The Great Depression was the worst economic crisis in modern history, lasting from 1929 until the beginning of World War II in 1939. The causes of the Great Depression included slowing consumer demand, mounting consumer debt, decreased industrial production and the rapid and reckless expansion of the U.S. stock market.

Who got rich during the Great Depression? ›

Not everyone, however, lost money during the worst economic downturn in American history. Business titans such as William Boeing and Walter Chrysler actually grew their fortunes during the Great Depression.

Is a Great Depression coming? ›

ITR Economics is projecting that the next Great Depression will begin in 2030 and last well into 2036. However, we do not expect a simple, completely downward trend throughout those years. There will be signs of slight growth that pop up during this period.

Why was laissez-faire bad? ›

Criticism of Laissez-Faire

As such, detractors feel laissez-faire actually leads to poverty and economic imbalances. The idea of letting an economic system run without regulation or correction in effect dismisses or further victimizes those most in need of assistance, they say.

What caused the end of laissez-faire? ›

The philosophy's popularity reached its peak around 1870. In the late 19th century the acute changes caused by industrial growth and the adoption of mass production techniques proved the laissez-faire doctrine insufficient as a guiding philosophy.

What did Thomas Jefferson think about laissez-faire? ›

Thomas Jefferson believed in the idea of laissez-faire, which meant that the government should do little to nothing at all when it came to trade.

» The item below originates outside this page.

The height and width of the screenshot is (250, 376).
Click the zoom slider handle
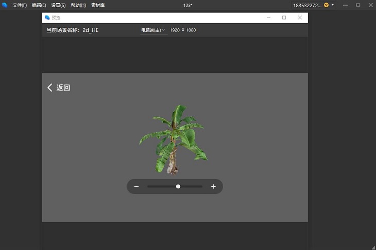pos(178,186)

What caused the crash of 1929? ›

There were many causes of the 1929 stock market crash, some of which included overinflated shares, growing bank loans, agricultural overproduction, panic selling, stocks purchased on margin, higher interest rates, and a negative media industry.

What was the cause of the Great Depression for kids? ›

There was no single cause, but several things factored together made it happen. A weak banking system, overproduction of goods, overspending, and bursting credit bubble were just some of the reasons. The Wall Street Crash of 1929 was one of the main causes of the Great Depression.

What factors caused the Great Depression to spread around the world? ›

The key factor in turning national economic difficulties into worldwide Depression seems to have been a lack of international coordination as most governments and financial institutions turned inwards.

Who was affected most by the Great Depression? ›

The country's most vulnerable populations, such as children, the elderly, and those subject to discrimination, like African Americans, were the hardest hit. Most white Americans felt entitled to what few jobs were available, leaving African Americans unable to find work, even in the jobs once considered their domain.